(Beginning of Given data)

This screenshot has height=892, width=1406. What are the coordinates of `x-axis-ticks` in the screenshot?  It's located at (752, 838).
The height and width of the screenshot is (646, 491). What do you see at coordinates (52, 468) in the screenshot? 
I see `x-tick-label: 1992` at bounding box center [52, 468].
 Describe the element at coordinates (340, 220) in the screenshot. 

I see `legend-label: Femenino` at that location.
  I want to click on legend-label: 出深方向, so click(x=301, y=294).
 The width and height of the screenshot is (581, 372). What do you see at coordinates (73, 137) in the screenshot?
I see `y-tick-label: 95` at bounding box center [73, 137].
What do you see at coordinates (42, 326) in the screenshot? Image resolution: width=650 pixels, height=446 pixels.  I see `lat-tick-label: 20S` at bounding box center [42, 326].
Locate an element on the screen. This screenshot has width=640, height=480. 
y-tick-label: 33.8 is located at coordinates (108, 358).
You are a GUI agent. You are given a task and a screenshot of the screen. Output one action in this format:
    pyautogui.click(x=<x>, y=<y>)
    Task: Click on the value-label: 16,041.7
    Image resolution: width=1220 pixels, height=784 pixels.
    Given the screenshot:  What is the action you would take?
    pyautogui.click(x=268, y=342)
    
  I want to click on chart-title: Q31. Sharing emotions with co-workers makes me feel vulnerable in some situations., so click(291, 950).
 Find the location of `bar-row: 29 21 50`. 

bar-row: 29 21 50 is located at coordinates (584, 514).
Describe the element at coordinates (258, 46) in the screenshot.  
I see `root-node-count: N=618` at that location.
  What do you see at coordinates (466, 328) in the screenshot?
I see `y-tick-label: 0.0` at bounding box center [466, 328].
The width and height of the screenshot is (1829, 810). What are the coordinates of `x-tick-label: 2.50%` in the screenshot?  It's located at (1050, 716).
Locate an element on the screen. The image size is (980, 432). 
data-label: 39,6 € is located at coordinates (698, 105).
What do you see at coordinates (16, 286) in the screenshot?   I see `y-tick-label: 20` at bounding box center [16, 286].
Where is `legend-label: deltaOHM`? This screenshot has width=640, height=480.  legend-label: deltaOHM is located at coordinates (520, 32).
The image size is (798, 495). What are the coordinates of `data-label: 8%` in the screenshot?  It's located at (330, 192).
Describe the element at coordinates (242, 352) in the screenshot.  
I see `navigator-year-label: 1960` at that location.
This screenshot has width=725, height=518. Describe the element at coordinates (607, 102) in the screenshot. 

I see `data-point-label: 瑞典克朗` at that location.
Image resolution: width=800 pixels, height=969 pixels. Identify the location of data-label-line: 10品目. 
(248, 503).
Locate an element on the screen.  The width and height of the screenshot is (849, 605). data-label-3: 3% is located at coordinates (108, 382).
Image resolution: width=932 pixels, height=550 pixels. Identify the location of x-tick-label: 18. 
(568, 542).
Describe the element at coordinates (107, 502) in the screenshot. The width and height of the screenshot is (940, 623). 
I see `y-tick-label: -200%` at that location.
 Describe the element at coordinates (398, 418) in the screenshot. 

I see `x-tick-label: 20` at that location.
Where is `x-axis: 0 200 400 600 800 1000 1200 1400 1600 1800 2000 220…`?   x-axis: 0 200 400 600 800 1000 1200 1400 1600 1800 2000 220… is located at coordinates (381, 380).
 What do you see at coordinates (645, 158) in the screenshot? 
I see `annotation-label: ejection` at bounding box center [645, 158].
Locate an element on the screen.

(End of Given data)

Rewrite the stretch of lines from the one containing "coordinates (520, 32)." through the one containing "(568, 542)." as a numbered list, leaving out blank lines.

1. Where is `legend-label: deltaOHM`? This screenshot has width=640, height=480.  legend-label: deltaOHM is located at coordinates (520, 32).
2. The image size is (798, 495). What are the coordinates of `data-label: 8%` in the screenshot?  It's located at (330, 192).
3. Describe the element at coordinates (242, 352) in the screenshot.  
4. I see `navigator-year-label: 1960` at that location.
5. This screenshot has width=725, height=518. Describe the element at coordinates (607, 102) in the screenshot. 
6. I see `data-point-label: 瑞典克朗` at that location.
7. Image resolution: width=800 pixels, height=969 pixels. Identify the location of data-label-line: 10品目. 
8. (248, 503).
9. Locate an element on the screen.  The width and height of the screenshot is (849, 605). data-label-3: 3% is located at coordinates (108, 382).
10. Image resolution: width=932 pixels, height=550 pixels. Identify the location of x-tick-label: 18. 
11. (568, 542).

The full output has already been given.